There were three phases to the coup – the Araba/Aware massacres in northern Nigeria
pre-July that called for northern secession, the July Army bloodbath, and the
ethnic cleansing that went on for months after Ironsi had been assassinated and
his regime toppled. The maelstrom prompted Colonel Gowon into making a radio
broadcast on September 29, 1966. This was the kernel of what he said:
“You all know
that since the end of July, God in his power has entrusted the responsibility
of this great country of ours into the hands of yet another Northerner. I
receive complaints daily that up till now Easterners living in the North are
being killed and molested, and their property looted. I am very unhappy about
this. We should put a stop to it. It appears that it is going beyond reason and
is now at a point of recklessness and irresponsibility.”
But Gowon’s salutary intervention changed nothing, as the
massacres continued unabated. Northern soldiers and civilians went into towns,
fished out Easterners and flattened them either with rapid gunfire or with
violent machete blows, leaving their properties looted or torched. According to
the Massacre of Ndigbo in 1966: Report of
the Justice G. C. M. Onyiuke Tribunal, [Tollbrook Limited, Ikeja, Lagos]
“…between 45,000 and 50,000 civilians of former Eastern Nigeria were killed in
Northern Nigeria and other parts of Nigeria from 29th May 1966 to
December 1967 and although it is not strictly within its terms of reference the
Tribunal estimates that not less than 1,627,743 Easterners fled back to Eastern
Nigeria as a result of the 1966 pogrom.”
This is contemporary Nigerian history, only 50 years old.
But when experts like Dr. Reuben Abati and Professor Jonah Elaigwu write about
it, they lose all sense of numeracy and statistical acuity, and glibly state
that the July 29, 1966 counter-coup cost “many” Igbo lives. Well, the truth is
that the July 29 counter-coup appears to be the bloodiest in the world’s
recorded history because the casualty figures it posted far outstrip those
registered in decidedly bloody coups like the Glorious
Revolution of 1688 in
which King James II of England was overthrown by an invading army led by
William III of Orange-Nassau; the 18
Brumaire of 1799 coup in which General Napoleon Bonaparte overthrew the French
Directory on November 9, 1799; the Wuchang Uprising of 1911 that overthrew the
Qing Dynasty and led to the establishment of the Republic of China; the
Bolsheviks October Revolution of 1917 that led to the creation of the Soviet
Union; and the Iraqi coup d’état of 1936, the first among Arab countries. Each
of these coups/revolutions led to war. But none of them managed anything near
the sea of blood occasioned by July 29, 1966.
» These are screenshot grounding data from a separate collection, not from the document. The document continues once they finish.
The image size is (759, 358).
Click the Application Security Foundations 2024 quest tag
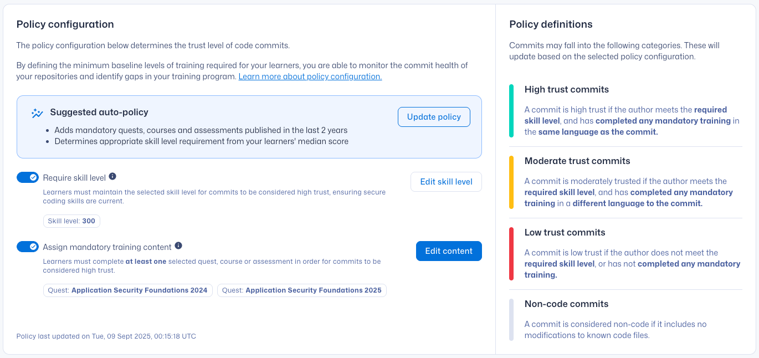point(128,290)
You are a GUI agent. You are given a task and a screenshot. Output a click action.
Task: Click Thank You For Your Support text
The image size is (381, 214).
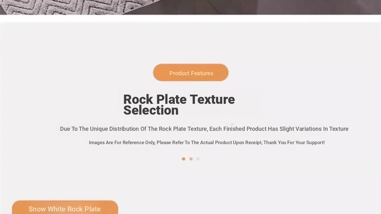(x=294, y=143)
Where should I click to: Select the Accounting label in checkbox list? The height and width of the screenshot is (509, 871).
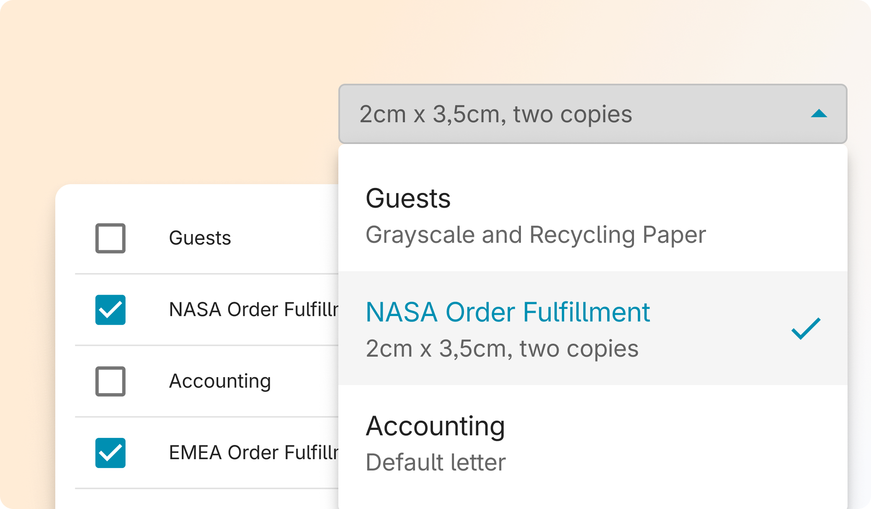point(220,382)
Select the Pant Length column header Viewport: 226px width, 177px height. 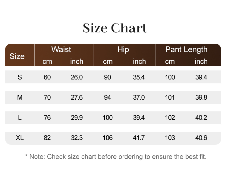186,50
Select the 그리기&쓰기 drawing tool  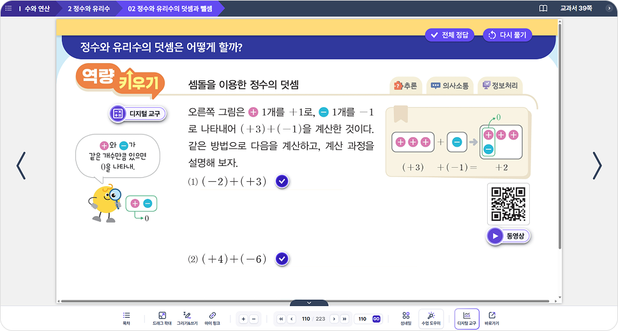(187, 318)

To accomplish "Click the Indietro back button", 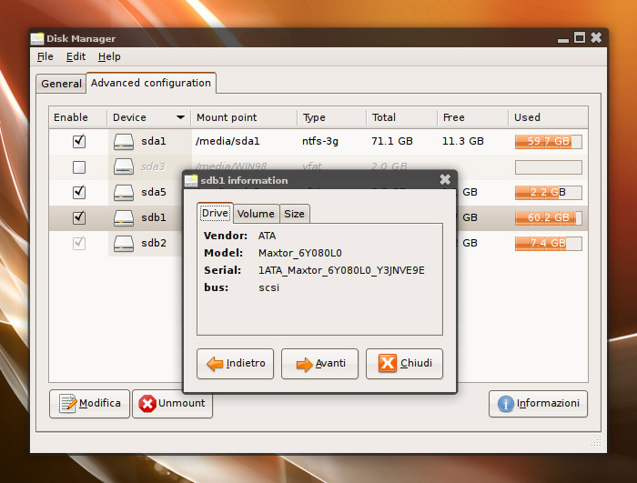I will pyautogui.click(x=236, y=364).
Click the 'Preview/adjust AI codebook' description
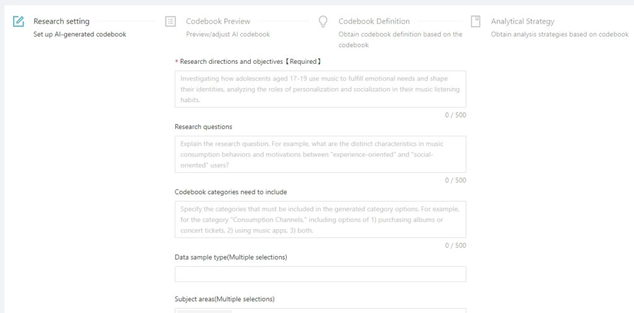This screenshot has height=313, width=634. (228, 35)
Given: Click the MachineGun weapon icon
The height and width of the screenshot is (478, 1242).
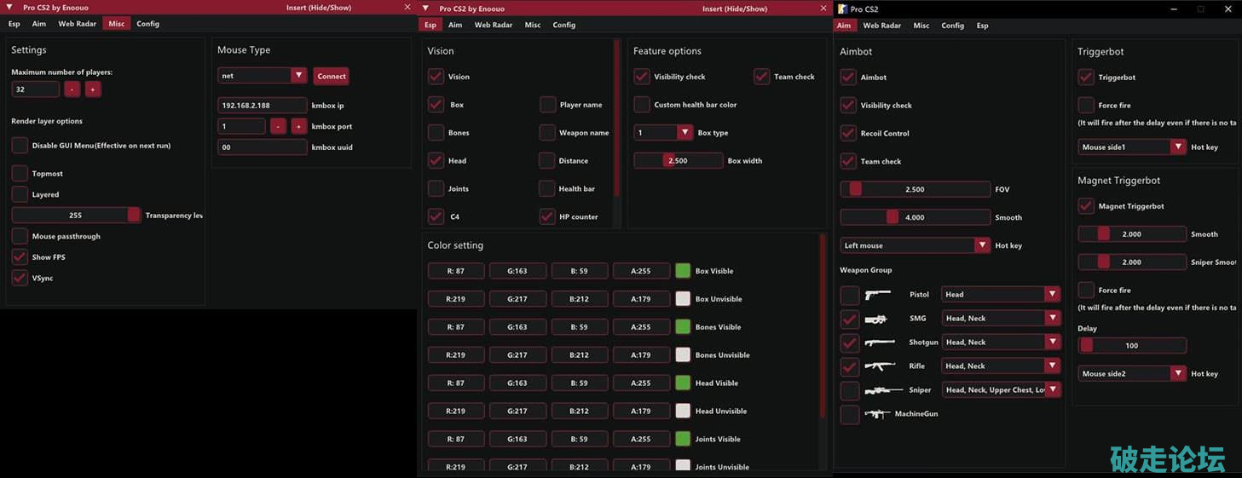Looking at the screenshot, I should (876, 414).
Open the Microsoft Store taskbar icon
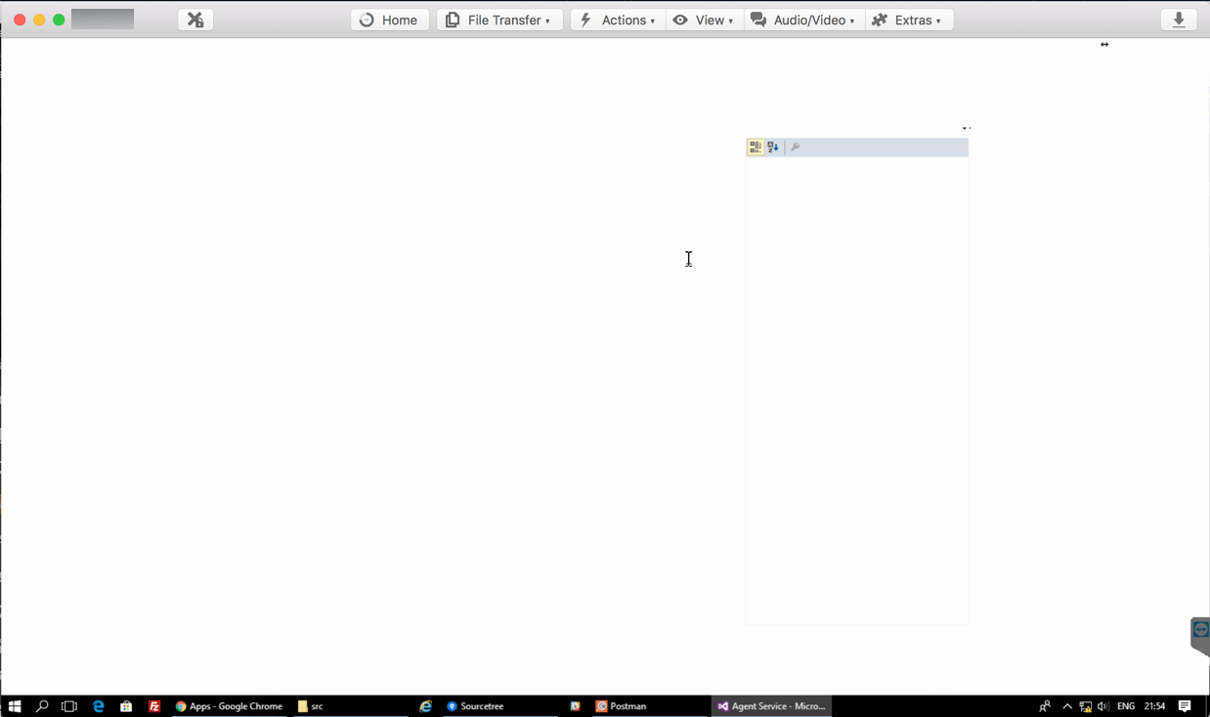Viewport: 1210px width, 717px height. coord(126,706)
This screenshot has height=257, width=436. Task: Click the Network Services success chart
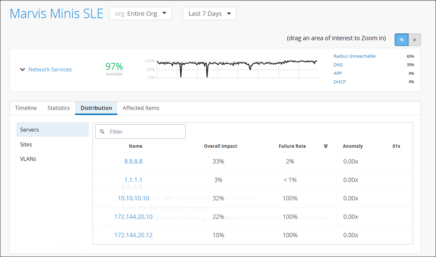click(237, 68)
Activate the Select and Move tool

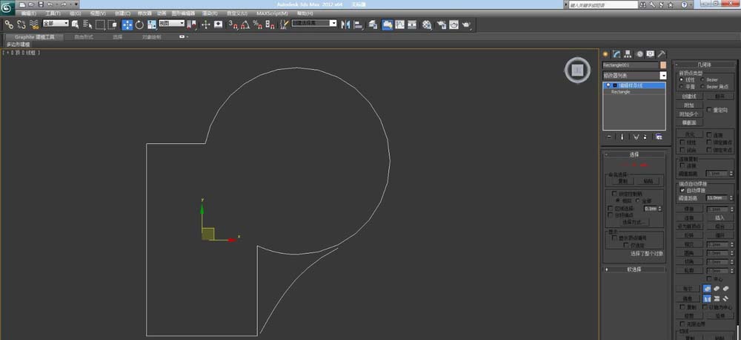127,24
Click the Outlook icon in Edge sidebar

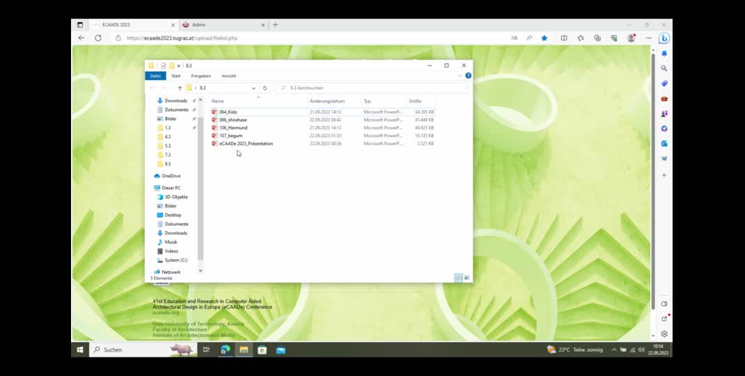pos(664,143)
Given their interest in posting photographs
and videos on the Internet by Instagram and Snapchat, and advertising mostly
poor language on Facebook and other such portals, today’s Nigerian youths may
know next to nothing about what led to the catastrophe of July 29. But the
details follow here for those of them interested in learning. The problem sat
rigidly on the superficiality of Nigeria,
a geographical expression contrived by colonialist Britain. At Independence
in 1960, the country operated a federal system of government with three
powerful regions that didn’t take dictation from Lagos, the nation’s capital. A fourth region,
the Midwest, with capital in Benin
City, was created in June 1963. But destroying the
very fabric of the artificial political entity were tribalism and corruption,
corruption which by today’s standards, would seem like cloistered nuns
delightfully engaging in a game of Ping-Pong!